*Questions on the material*
1. According to the John Coltrane profile, where and when was Coltrane born?
2. Summarize the John Coltrane profile in two sentences.
3. Retype the part of the John Coltrane profile starting at "John William Coltrane" and ending at "increasingly spiritual dimension.".

*Selected extract*

21 April, 2009

John Coltrane


John William Coltrane was an American jazz saxophonist and composer.

Starting in bebop and hard bop, Coltrane later pioneered free jazz. He influenced generations of other musicians, and remains one of the most significant tenor saxophonists in jazz history. He was astonishingly prolific: he made about fifty recordings as a leader in his twelve-year-long recording career, and appeared as a sideman on many other albums, notably with trumpeter Miles Davis. As his career progressed, Coltrane's music took on an increasingly spiritual dimension.

John Coltrane was born in Hamlet, North Carolina on September 23, 1926, grew up in High Point NC, and moved to Philadelphia PA in June 1943. He enlisted in the Navy in 1945, and played in the Navy jazz band. Coltrane returned to civilian life in 1946 and began jazz theory studies with Philadelphia guitarist and composer Dennis Sandole. Coltrane continued under Sandole's tutelage until the early 1950s. Contemporary correspondence shows that Coltrane was already known as "Trane" by this point, and that the music from some 1946 recording sessions had been played for Miles Davis — possibly impressing the latter.

John Coltrane went to Penn Griffin School for the Arts in High Point, NC.

Entries taken from a collection:
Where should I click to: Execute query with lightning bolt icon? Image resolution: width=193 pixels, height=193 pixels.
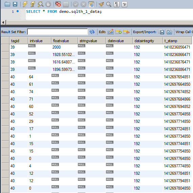[25, 4]
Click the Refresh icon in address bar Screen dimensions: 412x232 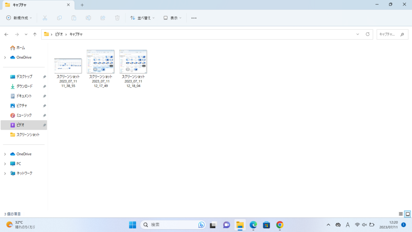(367, 34)
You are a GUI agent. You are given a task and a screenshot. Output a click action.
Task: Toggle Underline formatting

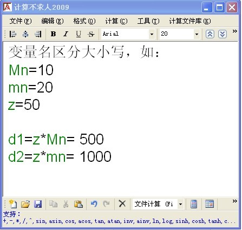[x=79, y=34]
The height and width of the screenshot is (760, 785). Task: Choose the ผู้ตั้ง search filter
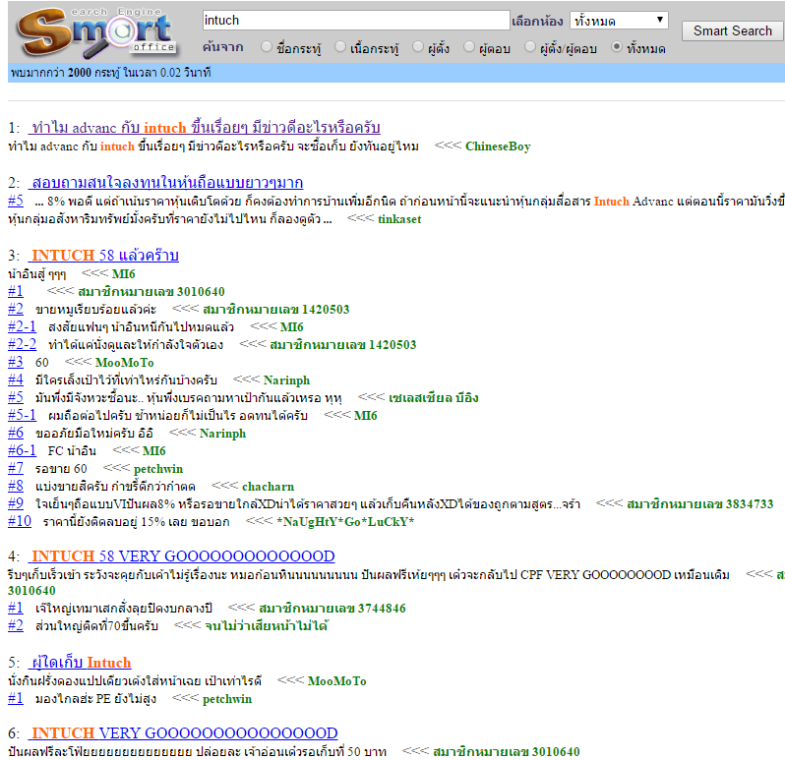click(419, 47)
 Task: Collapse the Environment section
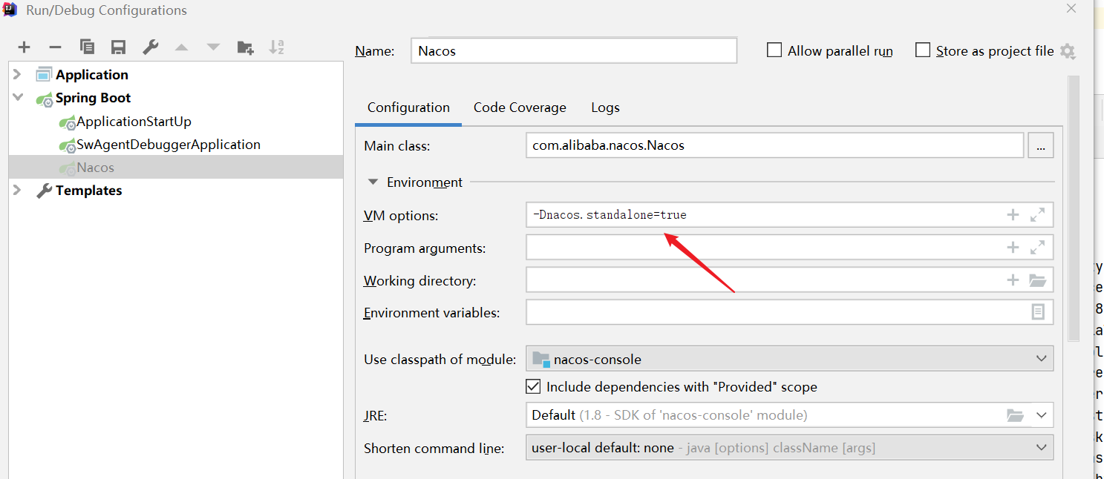(x=373, y=182)
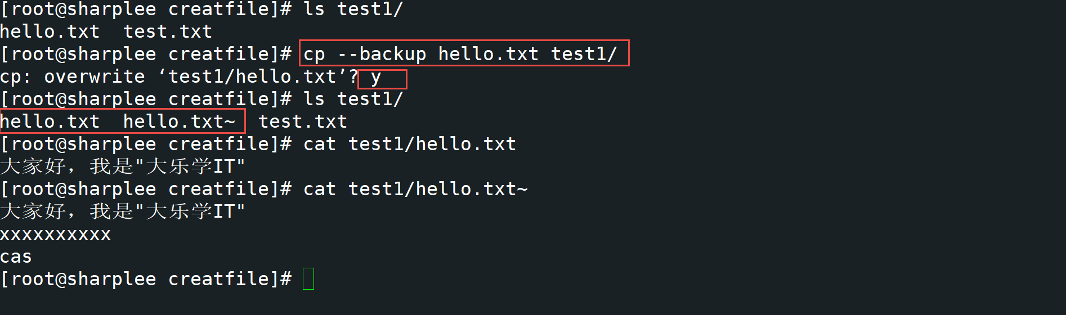Click the 'cat test1/hello.txt' command
This screenshot has width=1066, height=315.
[410, 144]
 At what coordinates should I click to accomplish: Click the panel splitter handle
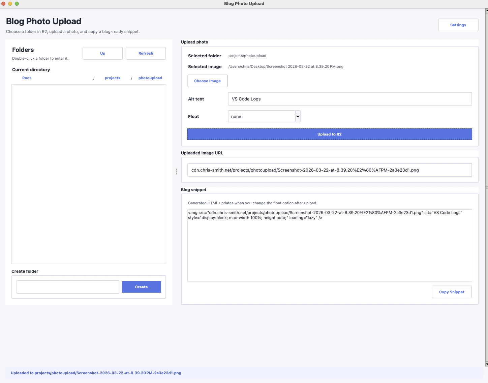coord(177,172)
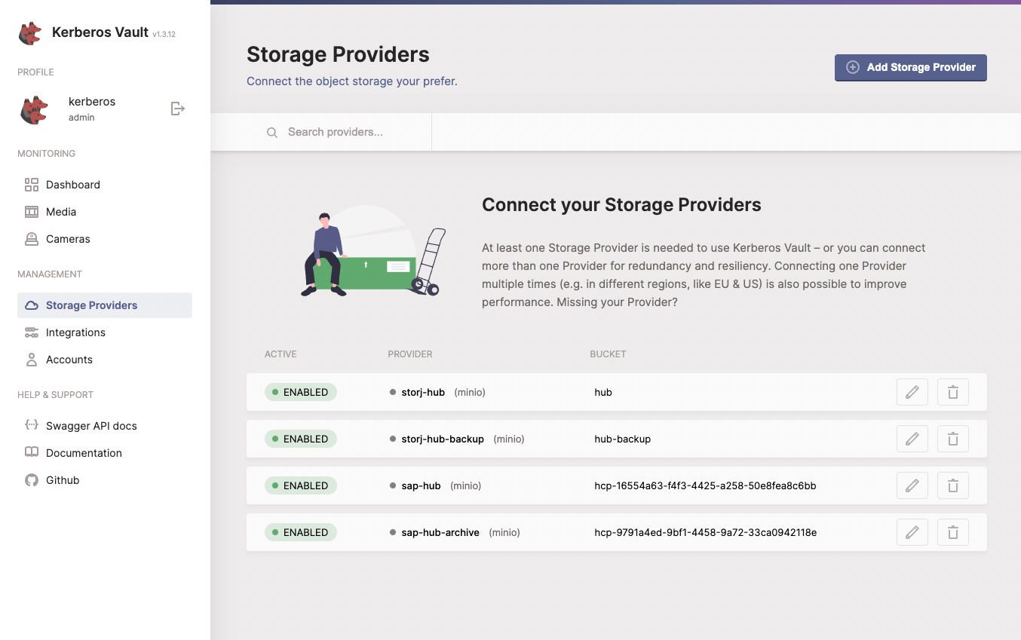Open the Github icon in the sidebar
Image resolution: width=1021 pixels, height=640 pixels.
point(31,479)
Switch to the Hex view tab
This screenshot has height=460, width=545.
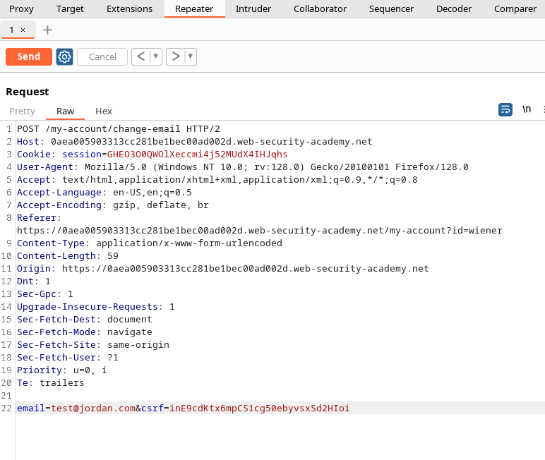pos(104,111)
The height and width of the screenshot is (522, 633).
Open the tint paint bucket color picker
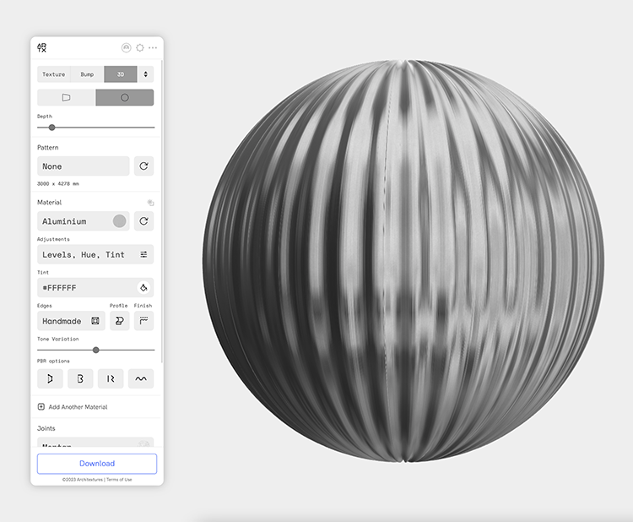tap(143, 288)
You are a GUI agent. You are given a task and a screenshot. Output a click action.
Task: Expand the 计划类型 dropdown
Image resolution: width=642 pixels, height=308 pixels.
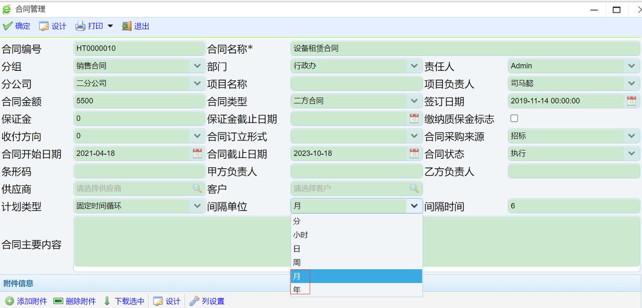[x=197, y=206]
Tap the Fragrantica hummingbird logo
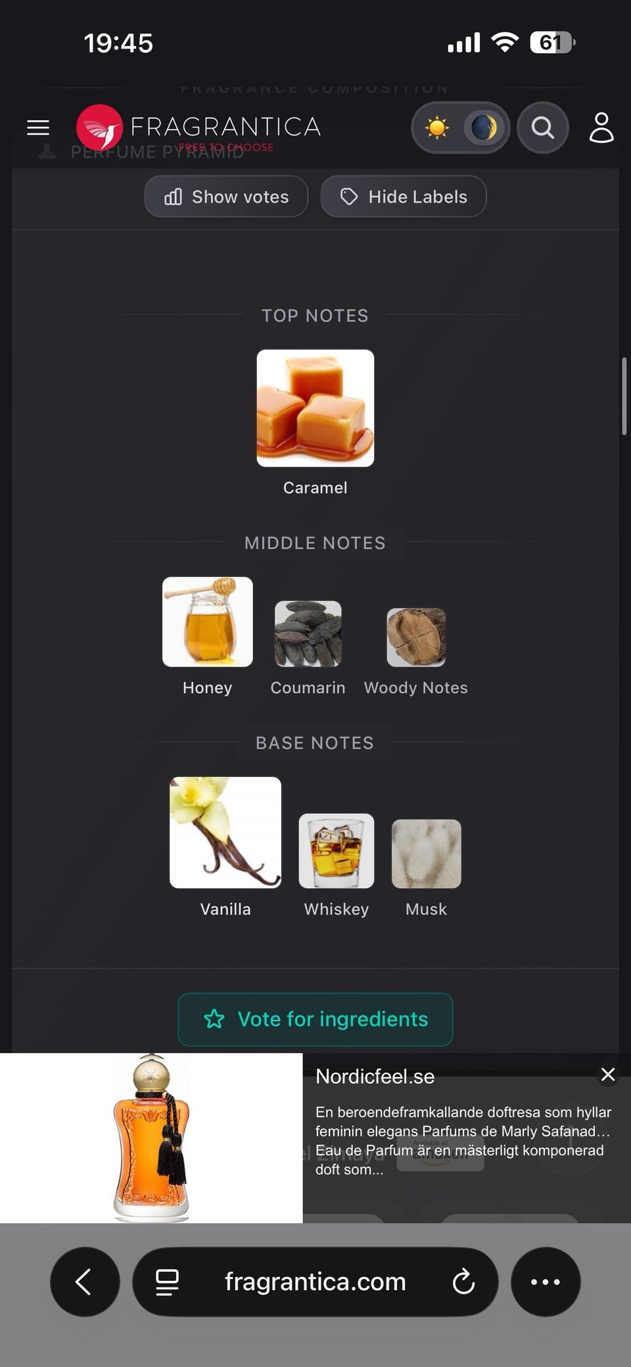 (x=99, y=127)
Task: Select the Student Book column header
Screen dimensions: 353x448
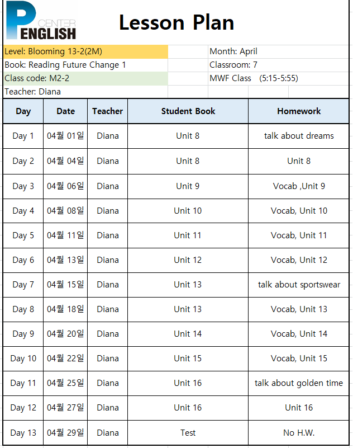Action: click(188, 111)
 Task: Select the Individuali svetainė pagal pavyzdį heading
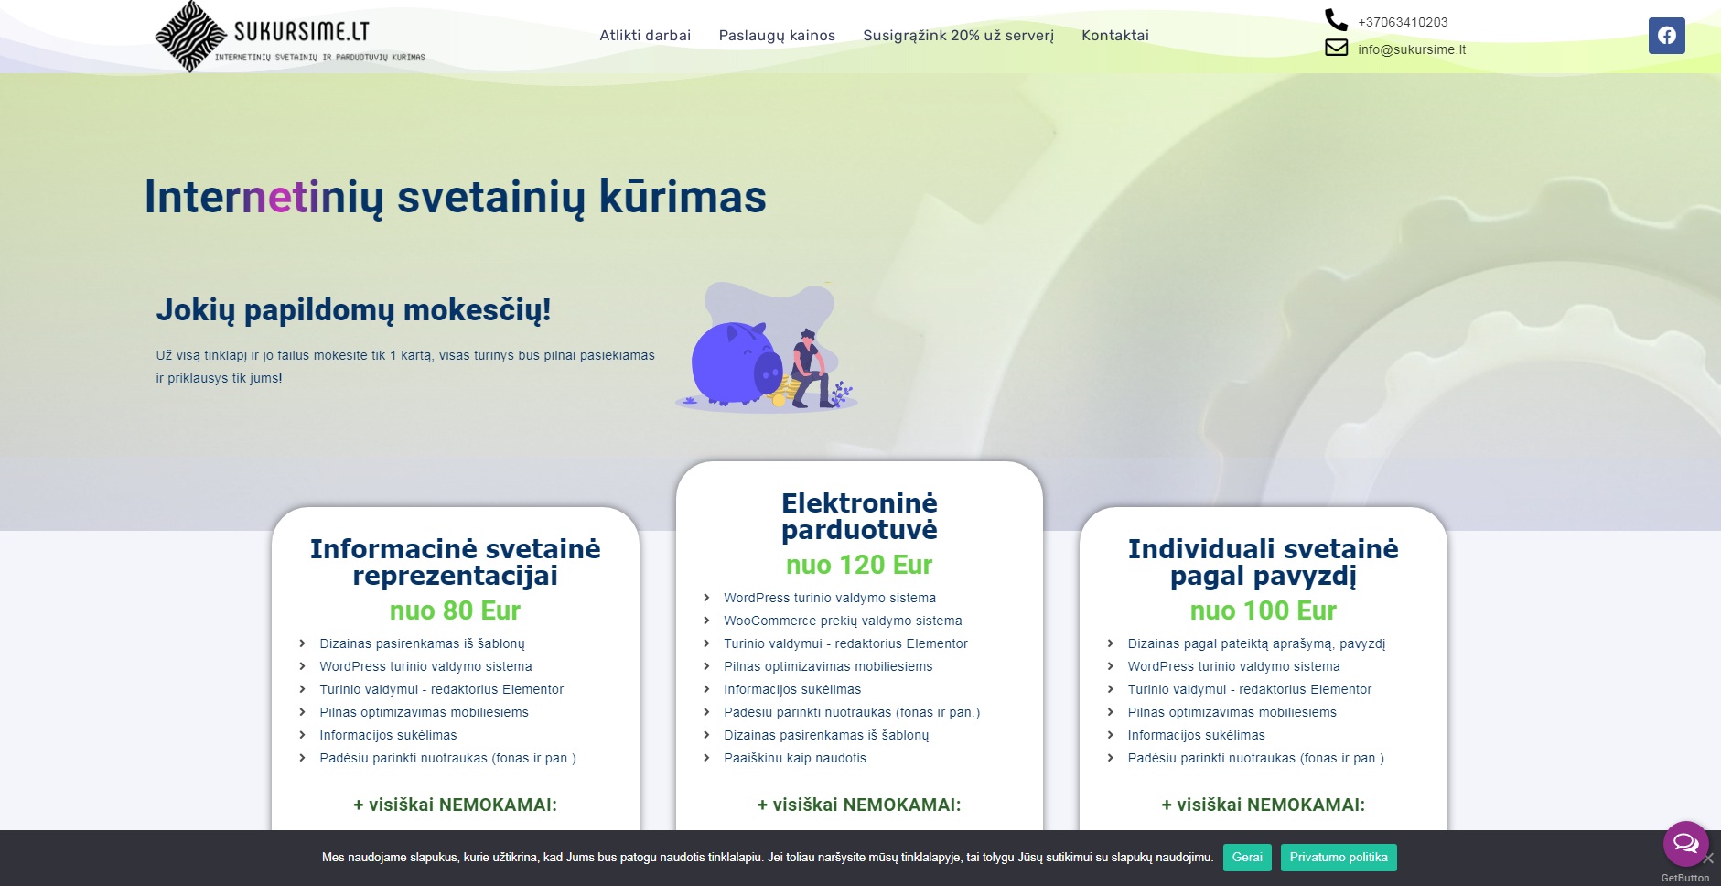click(1263, 562)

*Solutions*
1. He was born in Hamlet, North Carolina, on September 23, 1926.

2. John William Coltrane was an American jazz saxophonist and composer who began in bebop and hard bop, later pioneered free jazz, and remains one of the most significant tenor saxophonists in jazz history. Born in North Carolina in 1926, he moved to Philadelphia in 1943, played in the Navy jazz band, and afterward studied jazz theory with Dennis Sandole.

3.
John William Coltrane was an American jazz saxophonist and composer.

Starting in bebop and hard bop, Coltrane later pioneered free jazz. He influenced generations of other musicians, and remains one of the most significant tenor saxophonists in jazz history. He was astonishingly prolific: he made about fifty recordings as a leader in his twelve-year-long recording career, and appeared as a sideman on many other albums, notably with trumpeter Miles Davis. As his career progressed, Coltrane's music took on an increasingly spiritual dimension.